**** Input ****

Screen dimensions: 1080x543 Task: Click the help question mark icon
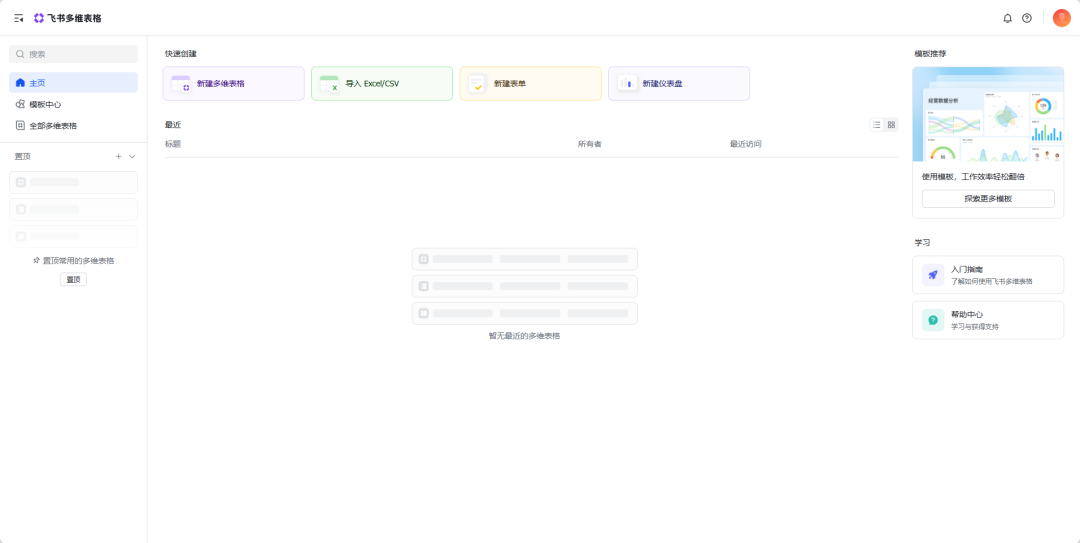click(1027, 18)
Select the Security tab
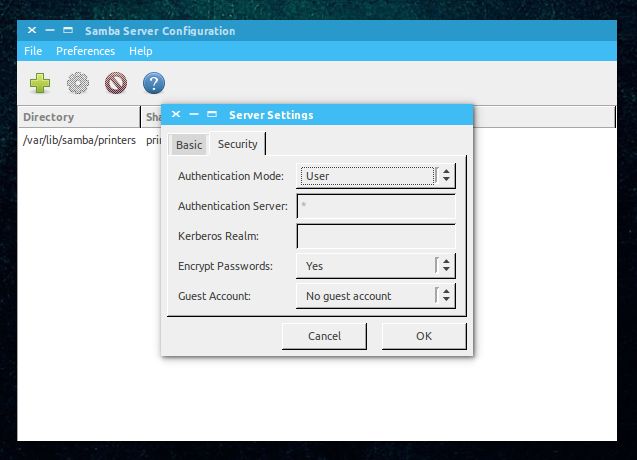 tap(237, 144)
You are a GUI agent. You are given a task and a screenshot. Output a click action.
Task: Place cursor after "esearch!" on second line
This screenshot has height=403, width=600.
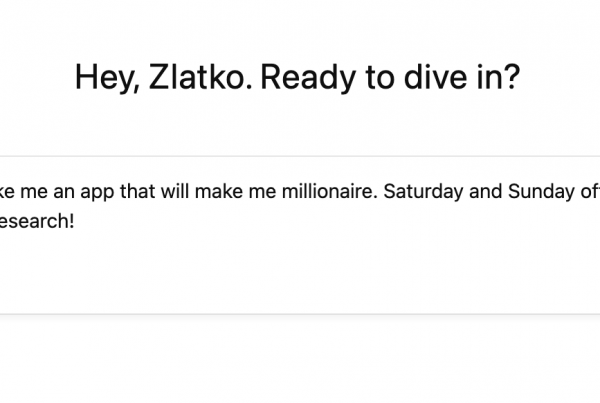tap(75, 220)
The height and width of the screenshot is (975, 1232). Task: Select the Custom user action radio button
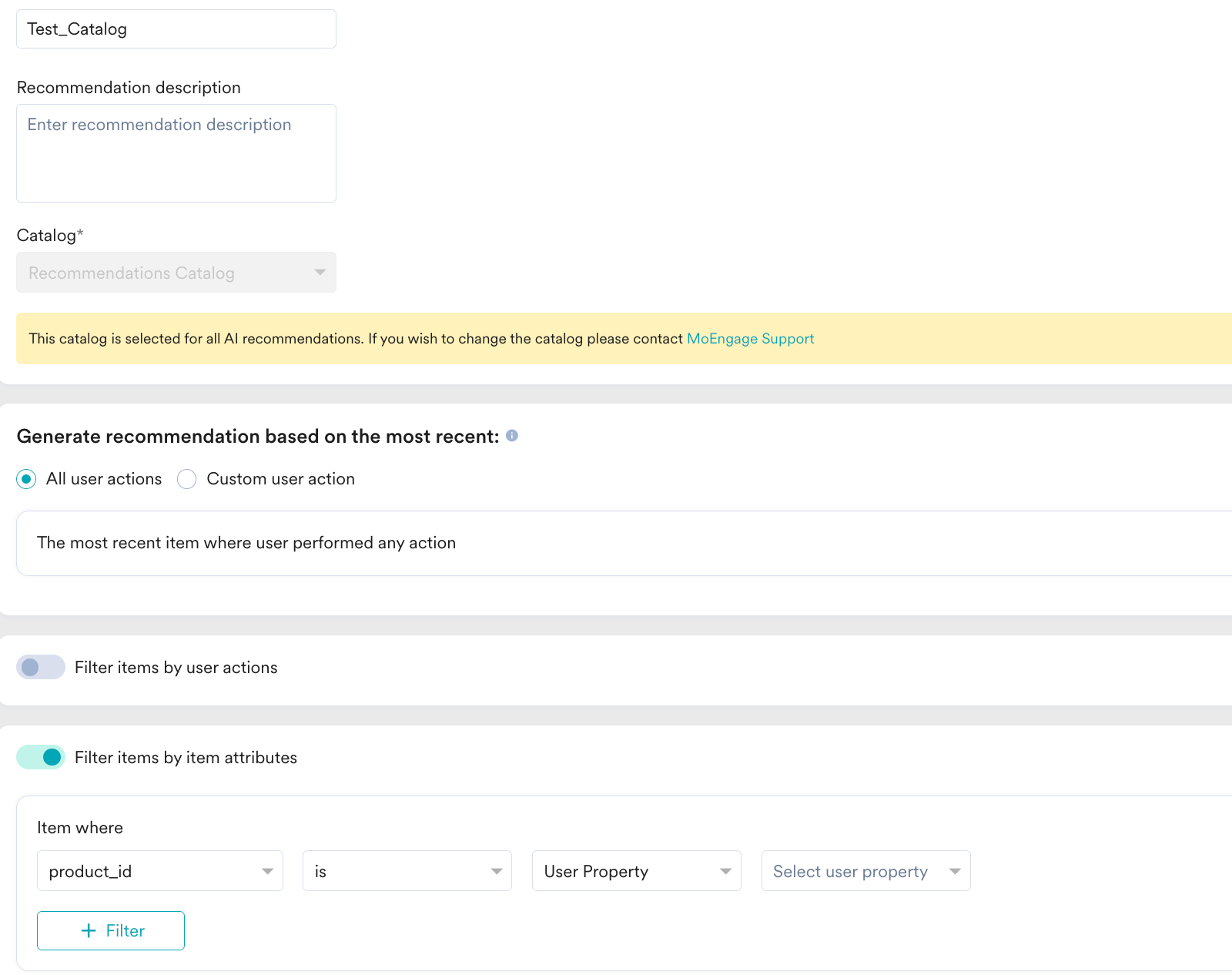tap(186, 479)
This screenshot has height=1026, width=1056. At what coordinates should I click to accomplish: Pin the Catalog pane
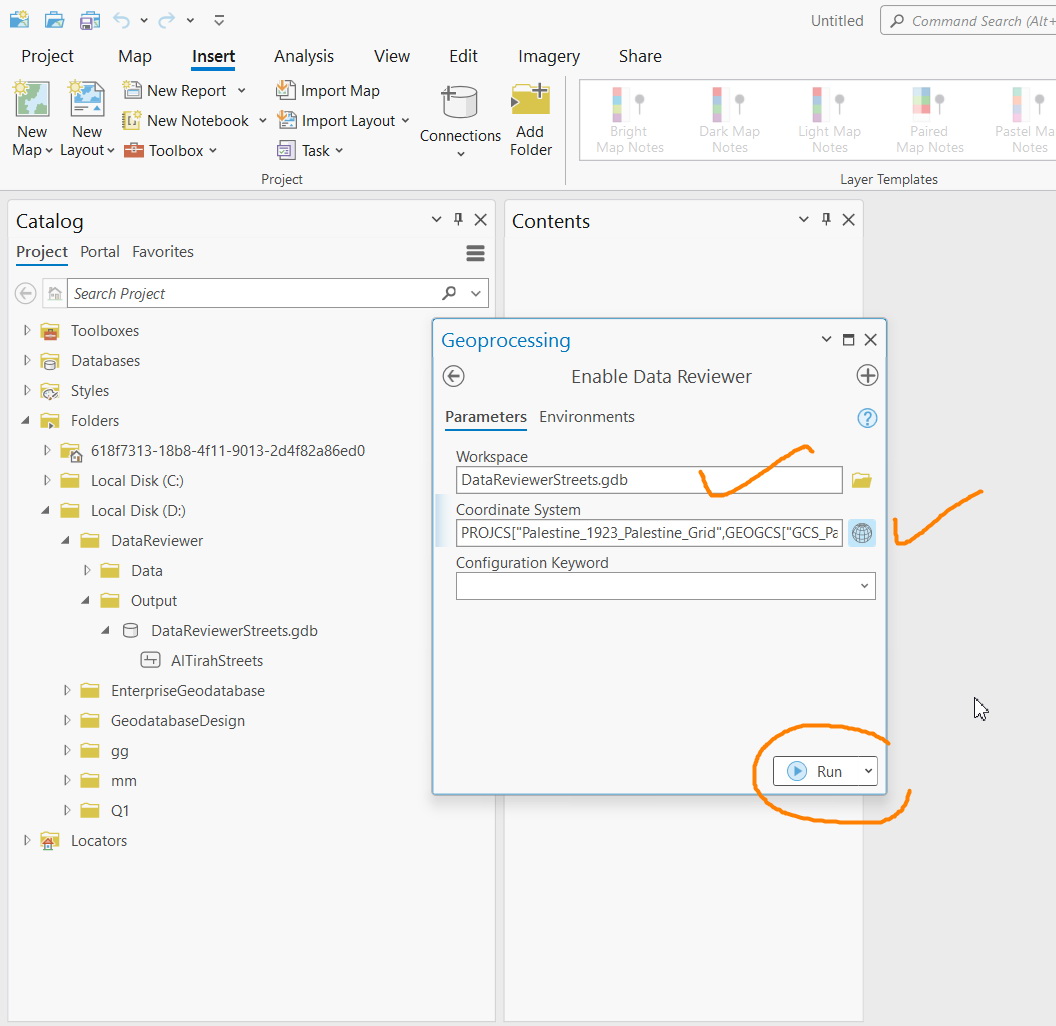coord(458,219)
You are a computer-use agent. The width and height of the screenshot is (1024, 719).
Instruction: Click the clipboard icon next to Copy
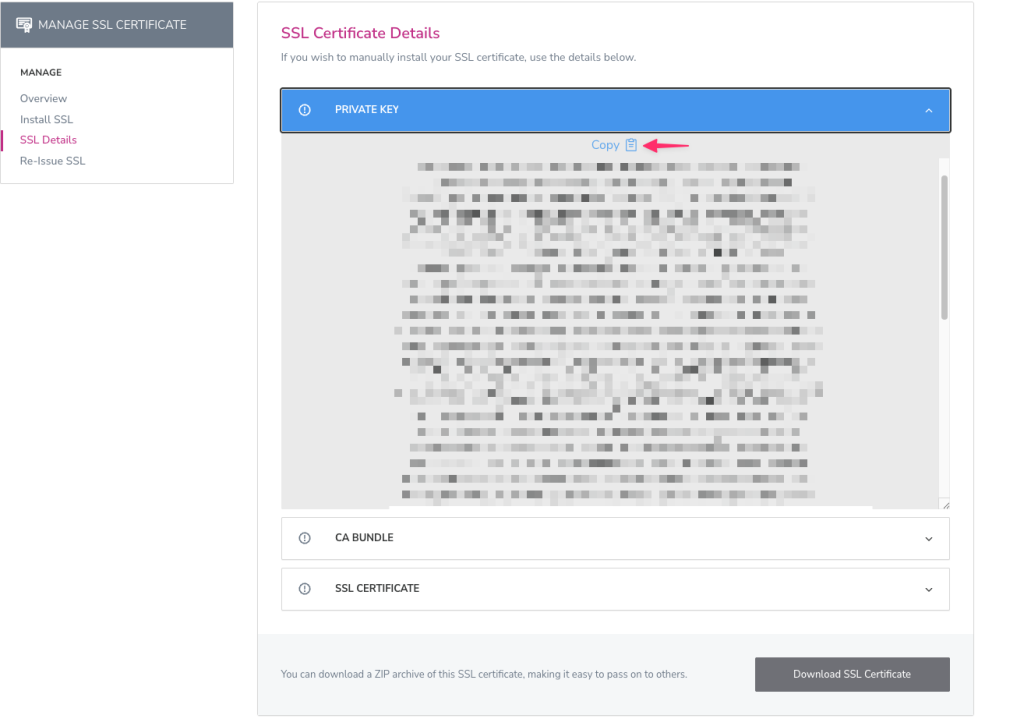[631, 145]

****

• Aim of the exercise: All entries must come back exactly as written, though without their pictures.

• Solution to this task:
Screen dimensions: 1080x543 Task: Click the help question mark icon
click(1027, 18)
Select the Security tab
 tap(237, 144)
You are a GUI agent. You are given a task and a screenshot. Output a click action.
Task: Place cursor after "esearch!" on second line
This screenshot has height=403, width=600.
tap(75, 220)
The height and width of the screenshot is (975, 1232). Task: Select the Custom user action radio button
tap(186, 479)
This screenshot has height=1026, width=1056. At what coordinates should I click to accomplish: Pin the Catalog pane
coord(458,219)
You are a computer-use agent. The width and height of the screenshot is (1024, 719).
Instruction: Click the clipboard icon next to Copy
[631, 145]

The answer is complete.